Ao final do trabalho, será elaborada uma cartilha com orientações para a categoria, que poderá servir de base para orientar projetos de Lei federais para inibir a prática. Atualmente existem mais de 80 projetos de lei referentes ao tema em diferentes municípios do país. Vários projetos já foram aprovados em cidades como São Paulo, Natal, Guarulhos, Iracemápolis, Bauru, Jaboticabal, Cascavel, Sidrolândia, Reserva do Iguaçu, Guararema, Campinas, entre outros.
Luiz Saraiva, médico do trabalho que assessora o projeto no SEEC-PE, diz que as mulheres primeiramente são vítimas do assédio sexual no ambiente de trabalho. “Quando essa abordagem não funciona, o agressor parte para o assédio moral incisivo”, coloca. Nos bancos, assim como nos diversos segmentos laborais, existe ainda a questão racial e o assédio moral contra as minorias, como é o caso dos homossexuais. “Ser diferente traz embutida uma grande possibilidade de ser vítima do fenômeno”, destaca o médico.

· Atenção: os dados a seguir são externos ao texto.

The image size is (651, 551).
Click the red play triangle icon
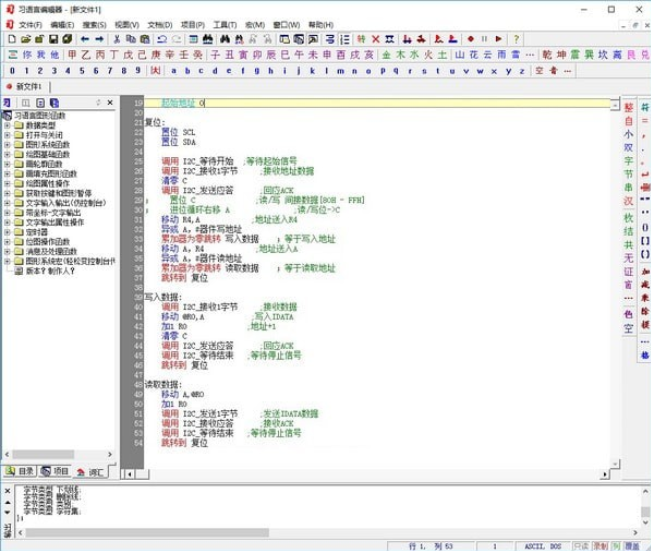click(499, 39)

O cumprimento de metas aliado ao perfil dos superiores, que adotam uma postura rígida e grosseira com os subordinados, potencializa o fenômeno nos bancos. “A atividade bancária é estressante e complexa, propiciando esse tipo de assédio”, ressalta.

Mais contratações

Com o intuito de coibir a pressão psicológica que os funcionários sofrem para atingir metas, os sindicatos e a CNB lançaram no mês passado uma campanha por mais contratações. O objetivo é criar melhores condições para o bancário desempenhar suas funções sem a excessiva pressão de todos os dias. Os funcionários do Bradesco, em conjunto com os sindicatos, vão exigir isenção de tarifas, auxílio-educação, inclusão dos pais no Saúde Bradesco, um amplo a democrático Plano de Cargos e Salários – extinguindo, por exemplo, os “gerentes genéricos”.